Fragmento de texto.

Alberto Fernández busca endosarle al contexto externo su incapacidad para atacar la inflación con un plan que nunca quiso tener. Y que ahora tampoco admite que negoció con el Fondo.

Es un programa básico, que implica reducir el gasto público y la emisión monetaria sin respaldo. Fernández se niega a asumirlo. Esa negación le estalla en el frente interno. Anuncia una guerra y su mariscal de campo, Martín Guzmán, le acerca un mapa obvio: el acuerdo con el Fondo.

Los movimientos sociales, que se observan a sí mismos como los primeros destinatarios del ajuste, salieron a marcar la cancha con un desplazamiento táctico: todas sus vertientes se han endurecido. Las más afines al Gobierno, porque son hostigadas por el kirchnerismo duro. Y éstas, a su vez, para no dejarle un flanco descubierto a la izquierda tradicional.

Ese desplazamiento que Cristina Kirchner intentó traducir en lenguaje conspirativo (cuando las piedras que antes aprobaba contra el macrismo rompieron esta vez los vidrios de su despacho) preanuncia otros movimientos similares: los que se avecinan en el frente sindical y las paritarias.

En todos los casos, Alberto Fernández busca posponer la discusión sobre el gasto. En esa dilación abrevan otras disputas internas. Roberto Feletti aprovecha para defenderse con la apuesta a un nuevo fracaso: pasar de los inocuos controles de precios a la más imaginaria ley de abastecimiento. A Julián Domínguez le encomiendan estabilizar el precio del trigo y disuadir al campo en alerta, pero termina aplicando más retenciones. Ahora con castigo al valor agregado.

En el área de Energía, el kirchnerismo alineó a sus alfiles para que le disparen a Martín Guzmán. Los funcionarios que deberían estar planeando la rebaja de subsidios le reclamaron por carta abierta que el Banco Central habilite de urgencia reservas para otra gigantesca importación de energía, bajo amenaza de congelamientos masivos en invierno por la escasez de gas.

Tarea escrita 1. Según el fragmento de texto, ¿por qué se han endurecido las vertientes de los movimientos sociales más afines al Gobierno? Responde en una o dos oraciones.

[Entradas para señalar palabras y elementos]
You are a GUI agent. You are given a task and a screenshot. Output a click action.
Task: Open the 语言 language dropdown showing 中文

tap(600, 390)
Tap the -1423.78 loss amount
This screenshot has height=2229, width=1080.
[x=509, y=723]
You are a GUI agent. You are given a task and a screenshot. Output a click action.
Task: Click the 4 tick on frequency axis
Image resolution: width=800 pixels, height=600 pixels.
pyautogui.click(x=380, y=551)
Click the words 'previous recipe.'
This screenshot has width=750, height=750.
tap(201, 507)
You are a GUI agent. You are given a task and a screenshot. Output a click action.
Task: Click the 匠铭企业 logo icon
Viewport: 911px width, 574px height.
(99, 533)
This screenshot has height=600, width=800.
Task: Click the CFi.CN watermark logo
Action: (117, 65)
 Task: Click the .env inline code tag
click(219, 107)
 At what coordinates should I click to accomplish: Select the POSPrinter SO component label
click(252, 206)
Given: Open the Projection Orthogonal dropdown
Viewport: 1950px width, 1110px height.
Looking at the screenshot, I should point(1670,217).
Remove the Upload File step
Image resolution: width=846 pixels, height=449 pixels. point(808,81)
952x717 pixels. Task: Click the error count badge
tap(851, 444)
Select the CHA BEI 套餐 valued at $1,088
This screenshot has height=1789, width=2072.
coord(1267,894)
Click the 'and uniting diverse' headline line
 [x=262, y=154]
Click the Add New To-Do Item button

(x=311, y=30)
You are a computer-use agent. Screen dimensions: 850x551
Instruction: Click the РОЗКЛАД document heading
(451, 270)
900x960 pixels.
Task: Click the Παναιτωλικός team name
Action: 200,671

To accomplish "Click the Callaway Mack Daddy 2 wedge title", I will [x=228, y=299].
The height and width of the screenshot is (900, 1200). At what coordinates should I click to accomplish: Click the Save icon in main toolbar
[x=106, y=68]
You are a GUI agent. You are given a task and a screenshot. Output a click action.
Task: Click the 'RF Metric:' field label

Tarea escrita 2. Reproduce sin cambios la parte de los registros que comienza en la línea que contiene "You are a computer-use" y llega hasta el final de los registros, con ambos extremos incluidos.

Solución del ejercicio 1. Se han endurecido porque el kirchnerismo duro las hostiga.

Solución del ejercicio 2.
You are a computer-use agent. Screen dimensions: 850x551
Instruction: Click the РОЗКЛАД document heading
(451, 270)
900x960 pixels.
Task: Click the Παναιτωλικός team name
Action: 200,671

To accomplish "Click the Callaway Mack Daddy 2 wedge title", I will [x=228, y=299].
The height and width of the screenshot is (900, 1200). At what coordinates should I click to accomplish: Click the Save icon in main toolbar
[x=106, y=68]
You are a GUI agent. You are given a task and a screenshot. Output a click action.
Task: Click the 'RF Metric:' field label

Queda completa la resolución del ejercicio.